• [WHAT YOU NEED TO DO] Please render the records below as a JSON list of strings, with one string for each line and blank lines omitted.

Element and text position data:

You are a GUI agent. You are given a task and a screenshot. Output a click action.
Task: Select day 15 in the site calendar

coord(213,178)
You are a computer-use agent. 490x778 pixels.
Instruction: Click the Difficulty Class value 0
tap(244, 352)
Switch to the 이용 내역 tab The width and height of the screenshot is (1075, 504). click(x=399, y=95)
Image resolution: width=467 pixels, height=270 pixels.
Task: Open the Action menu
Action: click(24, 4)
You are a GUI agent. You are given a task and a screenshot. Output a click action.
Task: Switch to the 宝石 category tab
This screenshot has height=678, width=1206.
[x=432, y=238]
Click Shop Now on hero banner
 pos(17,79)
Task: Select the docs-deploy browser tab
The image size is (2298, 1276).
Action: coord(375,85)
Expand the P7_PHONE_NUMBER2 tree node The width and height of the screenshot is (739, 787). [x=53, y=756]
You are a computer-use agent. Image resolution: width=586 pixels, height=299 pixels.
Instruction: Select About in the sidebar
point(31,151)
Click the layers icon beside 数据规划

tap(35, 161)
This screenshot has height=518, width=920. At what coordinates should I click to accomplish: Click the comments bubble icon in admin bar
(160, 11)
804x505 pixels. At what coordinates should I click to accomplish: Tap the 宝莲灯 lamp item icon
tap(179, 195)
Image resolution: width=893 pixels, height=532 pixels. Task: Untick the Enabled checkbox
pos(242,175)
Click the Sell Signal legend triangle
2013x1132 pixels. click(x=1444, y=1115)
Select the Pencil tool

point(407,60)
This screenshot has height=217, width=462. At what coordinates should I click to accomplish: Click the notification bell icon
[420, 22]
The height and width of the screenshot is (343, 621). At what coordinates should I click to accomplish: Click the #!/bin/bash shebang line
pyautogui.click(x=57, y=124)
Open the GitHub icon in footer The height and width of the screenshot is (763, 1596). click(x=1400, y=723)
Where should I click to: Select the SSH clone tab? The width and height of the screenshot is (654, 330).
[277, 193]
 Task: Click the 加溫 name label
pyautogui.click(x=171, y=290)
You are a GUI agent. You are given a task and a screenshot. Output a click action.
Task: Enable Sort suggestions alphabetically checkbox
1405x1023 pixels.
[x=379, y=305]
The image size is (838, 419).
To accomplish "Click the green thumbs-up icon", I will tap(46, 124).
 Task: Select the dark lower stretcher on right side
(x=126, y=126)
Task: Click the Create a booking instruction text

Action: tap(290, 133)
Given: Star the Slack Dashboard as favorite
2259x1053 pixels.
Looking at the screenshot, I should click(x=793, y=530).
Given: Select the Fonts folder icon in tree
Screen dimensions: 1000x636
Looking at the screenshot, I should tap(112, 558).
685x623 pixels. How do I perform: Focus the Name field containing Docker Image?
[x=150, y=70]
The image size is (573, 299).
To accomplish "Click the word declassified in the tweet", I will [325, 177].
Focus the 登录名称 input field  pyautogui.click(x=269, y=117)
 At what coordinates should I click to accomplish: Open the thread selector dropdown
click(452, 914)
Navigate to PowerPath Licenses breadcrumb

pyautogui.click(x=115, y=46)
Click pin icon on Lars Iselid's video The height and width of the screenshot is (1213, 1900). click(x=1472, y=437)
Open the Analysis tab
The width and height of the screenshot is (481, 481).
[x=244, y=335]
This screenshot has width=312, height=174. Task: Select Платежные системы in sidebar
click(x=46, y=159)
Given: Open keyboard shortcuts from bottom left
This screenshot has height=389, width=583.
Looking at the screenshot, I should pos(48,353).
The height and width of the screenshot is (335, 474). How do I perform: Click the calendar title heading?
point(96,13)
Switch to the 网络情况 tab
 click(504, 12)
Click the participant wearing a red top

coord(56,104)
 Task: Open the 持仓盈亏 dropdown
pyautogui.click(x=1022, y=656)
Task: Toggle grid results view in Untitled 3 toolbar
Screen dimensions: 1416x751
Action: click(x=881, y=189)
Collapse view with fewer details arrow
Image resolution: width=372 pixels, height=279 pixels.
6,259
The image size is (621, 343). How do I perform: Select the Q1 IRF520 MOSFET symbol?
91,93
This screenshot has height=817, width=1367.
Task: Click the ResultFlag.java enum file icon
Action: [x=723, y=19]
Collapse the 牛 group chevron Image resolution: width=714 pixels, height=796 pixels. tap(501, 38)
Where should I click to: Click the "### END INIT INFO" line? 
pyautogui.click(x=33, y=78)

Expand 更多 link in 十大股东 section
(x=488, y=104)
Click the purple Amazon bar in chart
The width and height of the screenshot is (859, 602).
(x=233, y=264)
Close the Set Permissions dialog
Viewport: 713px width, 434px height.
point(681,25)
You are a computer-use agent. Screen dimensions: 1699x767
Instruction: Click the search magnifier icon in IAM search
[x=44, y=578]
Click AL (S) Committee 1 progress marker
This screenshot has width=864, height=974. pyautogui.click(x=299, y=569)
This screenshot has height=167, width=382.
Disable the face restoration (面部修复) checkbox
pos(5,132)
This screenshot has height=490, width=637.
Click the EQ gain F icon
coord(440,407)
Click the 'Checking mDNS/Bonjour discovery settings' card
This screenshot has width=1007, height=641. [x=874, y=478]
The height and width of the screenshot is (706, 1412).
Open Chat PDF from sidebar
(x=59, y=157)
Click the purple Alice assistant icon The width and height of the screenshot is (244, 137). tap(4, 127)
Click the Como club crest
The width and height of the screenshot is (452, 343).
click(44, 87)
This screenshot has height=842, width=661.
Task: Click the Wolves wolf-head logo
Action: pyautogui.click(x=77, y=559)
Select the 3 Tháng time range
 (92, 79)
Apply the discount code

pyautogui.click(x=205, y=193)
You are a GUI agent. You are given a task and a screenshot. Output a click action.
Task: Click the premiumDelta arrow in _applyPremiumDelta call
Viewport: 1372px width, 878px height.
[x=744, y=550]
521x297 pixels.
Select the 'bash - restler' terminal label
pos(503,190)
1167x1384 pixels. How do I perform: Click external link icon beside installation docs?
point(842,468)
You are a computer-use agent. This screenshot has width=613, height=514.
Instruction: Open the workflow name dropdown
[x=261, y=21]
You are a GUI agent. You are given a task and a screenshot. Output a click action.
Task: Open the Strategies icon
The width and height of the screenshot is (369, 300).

• [COMPLETE OUTPUT]
[
  "You are a GUI agent. You are given a task and a screenshot. Output a click action.",
  "Task: Select day 15 in the site calendar",
  "coord(213,178)",
  "You are a computer-use agent. 490x778 pixels.",
  "Instruction: Click the Difficulty Class value 0",
  "tap(244, 352)",
  "Switch to the 이용 내역 tab The width and height of the screenshot is (1075, 504). click(x=399, y=95)",
  "Image resolution: width=467 pixels, height=270 pixels.",
  "Task: Open the Action menu",
  "Action: click(24, 4)",
  "You are a GUI agent. You are given a task and a screenshot. Output a click action.",
  "Task: Switch to the 宝石 category tab",
  "This screenshot has height=678, width=1206.",
  "[x=432, y=238]",
  "Click Shop Now on hero banner",
  " pos(17,79)",
  "Task: Select the docs-deploy browser tab",
  "The image size is (2298, 1276).",
  "Action: coord(375,85)",
  "Expand the P7_PHONE_NUMBER2 tree node The width and height of the screenshot is (739, 787). [x=53, y=756]",
  "You are a computer-use agent. Image resolution: width=586 pixels, height=299 pixels.",
  "Instruction: Select About in the sidebar",
  "point(31,151)",
  "Click the layers icon beside 数据规划",
  "tap(35, 161)",
  "This screenshot has height=518, width=920. At what coordinates should I click to accomplish: Click the comments bubble icon in admin bar",
  "(160, 11)",
  "804x505 pixels. At what coordinates should I click to accomplish: Tap the 宝莲灯 lamp item icon",
  "tap(179, 195)",
  "Image resolution: width=893 pixels, height=532 pixels. Task: Untick the Enabled checkbox",
  "pos(242,175)",
  "Click the Sell Signal legend triangle",
  "2013x1132 pixels. click(x=1444, y=1115)",
  "Select the Pencil tool",
  "point(407,60)",
  "This screenshot has height=217, width=462. At what coordinates should I click to accomplish: Click the notification bell icon",
  "[420, 22]",
  "The height and width of the screenshot is (343, 621). At what coordinates should I click to accomplish: Click the #!/bin/bash shebang line",
  "pyautogui.click(x=57, y=124)",
  "Open the GitHub icon in footer The height and width of the screenshot is (763, 1596). click(x=1400, y=723)",
  "Where should I click to: Select the SSH clone tab? The width and height of the screenshot is (654, 330).",
  "[277, 193]",
  " Task: Click the 加溫 name label",
  "pyautogui.click(x=171, y=290)",
  "You are a GUI agent. You are given a task and a screenshot. Output a click action.",
  "Task: Enable Sort suggestions alphabetically checkbox",
  "1405x1023 pixels.",
  "[x=379, y=305]",
  "The image size is (838, 419).",
  "To accomplish \"Click the green thumbs-up icon\", I will tap(46, 124).",
  " Task: Select the dark lower stretcher on right side",
  "(x=126, y=126)",
  "Task: Click the Create a booking instruction text",
  "Action: tap(290, 133)",
  "Given: Star the Slack Dashboard as favorite",
  "2259x1053 pixels.",
  "Looking at the screenshot, I should click(x=793, y=530).",
  "Given: Select the Fonts folder icon in tree",
  "Screen dimensions: 1000x636",
  "Looking at the screenshot, I should tap(112, 558).",
  "685x623 pixels. How do I perform: Focus the Name field containing Docker Image?",
  "[x=150, y=70]",
  "The image size is (573, 299).",
  "To accomplish \"Click the word declassified in the tweet\", I will [325, 177].",
  "Focus the 登录名称 input field  pyautogui.click(x=269, y=117)",
  " At what coordinates should I click to accomplish: Open the thread selector dropdown",
  "click(452, 914)",
  "Navigate to PowerPath Licenses breadcrumb",
  "pyautogui.click(x=115, y=46)",
  "Click pin icon on Lars Iselid's video The height and width of the screenshot is (1213, 1900). click(x=1472, y=437)",
  "Open the Analysis tab",
  "The width and height of the screenshot is (481, 481).",
  "[x=244, y=335]",
  "This screenshot has width=312, height=174. Task: Select Платежные системы in sidebar",
  "click(x=46, y=159)",
  "Given: Open keyboard shortcuts from bottom left",
  "This screenshot has height=389, width=583.",
  "Looking at the screenshot, I should pos(48,353).",
  "The height and width of the screenshot is (335, 474). How do I perform: Click the calendar title heading?",
  "point(96,13)",
  "Switch to the 网络情况 tab",
  " click(504, 12)",
  "Click the participant wearing a red top",
  "coord(56,104)",
  " Task: Open the 持仓盈亏 dropdown",
  "pyautogui.click(x=1022, y=656)",
  "Task: Toggle grid results view in Untitled 3 toolbar",
  "Screen dimensions: 1416x751",
  "Action: click(x=881, y=189)",
  "Collapse view with fewer details arrow",
  "Image resolution: width=372 pixels, height=279 pixels.",
  "6,259",
  "The image size is (621, 343). How do I perform: Select the Q1 IRF520 MOSFET symbol?",
  "91,93",
  "This screenshot has height=817, width=1367.",
  "Task: Click the ResultFlag.java enum file icon",
  "Action: [x=723, y=19]",
  "Collapse the 牛 group chevron Image resolution: width=714 pixels, height=796 pixels. tap(501, 38)",
  "Where should I click to: Click the \"### END INIT INFO\" line? ",
  "pyautogui.click(x=33, y=78)",
  "Expand 更多 link in 十大股东 section",
  "(x=488, y=104)",
  "Click the purple Amazon bar in chart",
  "The width and height of the screenshot is (859, 602).",
  "(x=233, y=264)",
  "Close the Set Permissions dialog",
  "Viewport: 713px width, 434px height.",
  "point(681,25)",
  "You are a computer-use agent. Screen dimensions: 1699x767",
  "Instruction: Click the search magnifier icon in IAM search",
  "[x=44, y=578]",
  "Click AL (S) Committee 1 progress marker",
  "This screenshot has width=864, height=974. pyautogui.click(x=299, y=569)",
  "This screenshot has height=167, width=382.",
  "Disable the face restoration (面部修复) checkbox",
  "pos(5,132)",
  "This screenshot has height=490, width=637.",
  "Click the EQ gain F icon",
  "coord(440,407)",
  "Click the 'Checking mDNS/Bonjour discovery settings' card",
  "This screenshot has width=1007, height=641. [x=874, y=478]",
  "The height and width of the screenshot is (706, 1412).",
  "Open Chat PDF from sidebar",
  "(x=59, y=157)",
  "Click the purple Alice assistant icon The width and height of the screenshot is (244, 137). tap(4, 127)",
  "Click the Como club crest",
  "The width and height of the screenshot is (452, 343).",
  "click(44, 87)",
  "This screenshot has height=842, width=661.",
  "Task: Click the Wolves wolf-head logo",
  "Action: pyautogui.click(x=77, y=559)",
  "Select the 3 Tháng time range",
  " (92, 79)",
  "Apply the discount code",
  "pyautogui.click(x=205, y=193)",
  "You are a GUI agent. You are given a task and a screenshot. Output a click action.",
  "Task: Click the premiumDelta arrow in _applyPremiumDelta call",
  "Viewport: 1372px width, 878px height.",
  "[x=744, y=550]",
  "521x297 pixels.",
  "Select the 'bash - restler' terminal label",
  "pos(503,190)",
  "1167x1384 pixels. How do I perform: Click external link icon beside installation docs?",
  "point(842,468)",
  "You are a computer-use agent. This screenshot has width=613, height=514.",
  "Instruction: Open the workflow name dropdown",
  "[x=261, y=21]",
  "You are a GUI agent. You are given a task and a screenshot. Output a click action.",
  "Task: Open the Strategies icon",
  "The width and height of the screenshot is (369, 300)."
]